- [PROBLEM REQUIREMENTS]
Would you copy only the lines below, from the one containing "At what coordinates" through the very last one, leaving the pictures out?

___ MATERIAL SUPPLIED ___

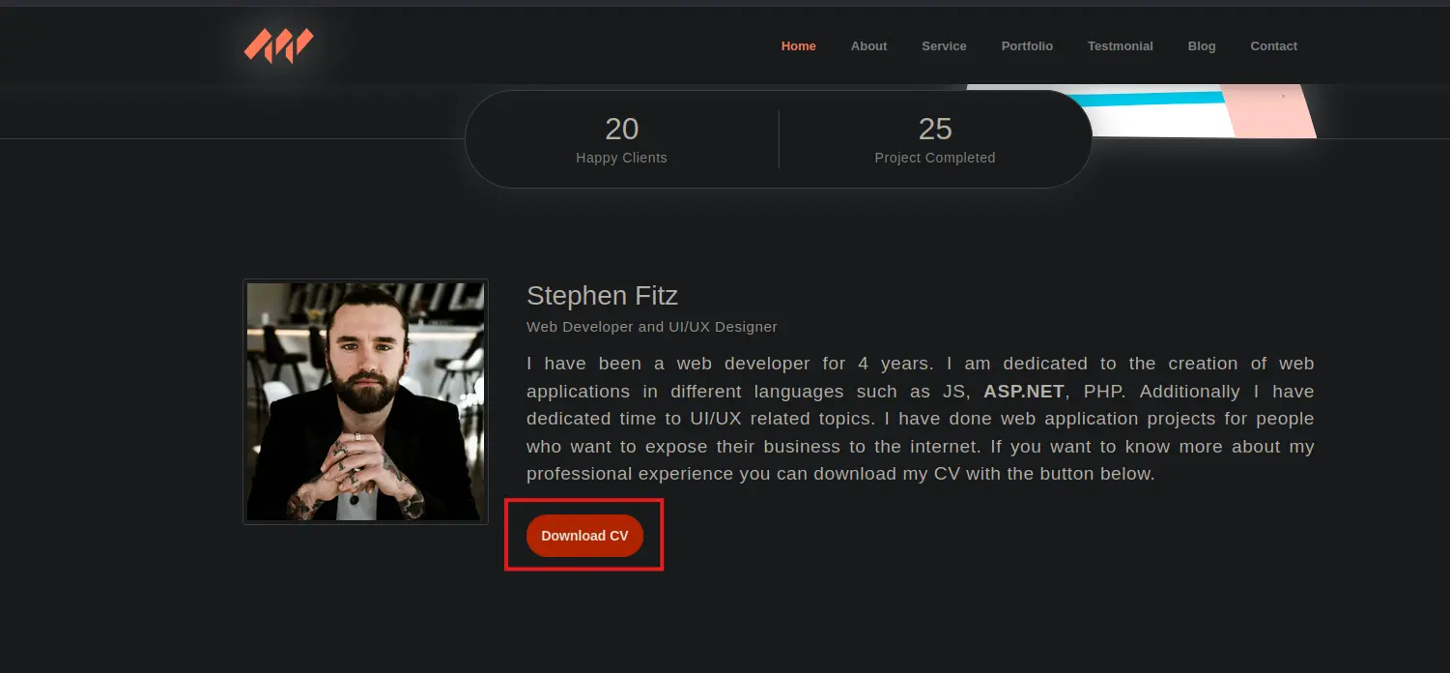Click the Web Developer and UI/UX Designer subtitle
The width and height of the screenshot is (1450, 673).
(x=652, y=327)
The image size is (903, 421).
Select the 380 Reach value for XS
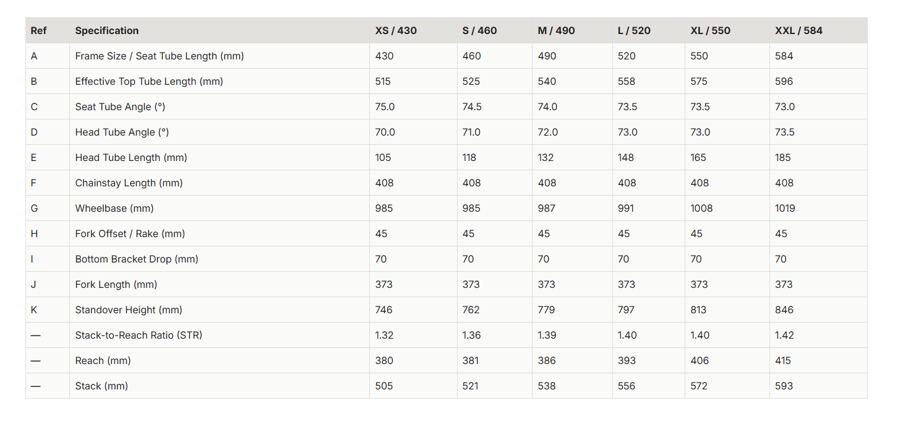(x=384, y=360)
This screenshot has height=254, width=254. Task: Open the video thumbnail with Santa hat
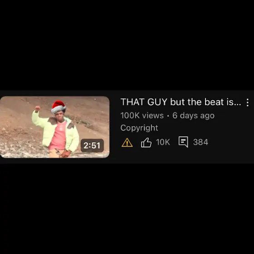(54, 127)
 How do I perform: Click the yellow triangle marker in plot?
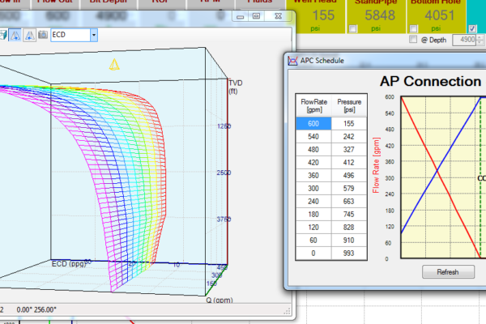(x=114, y=64)
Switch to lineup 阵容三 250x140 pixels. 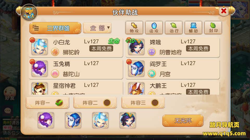[143, 103]
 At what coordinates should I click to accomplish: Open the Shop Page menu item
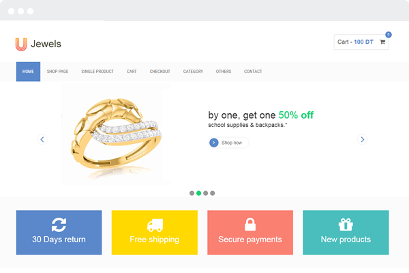(58, 72)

___

- [WRITTEN RESPONSE]
 At what coordinates should I click to accomplish: Open the Shop Page menu item
(58, 72)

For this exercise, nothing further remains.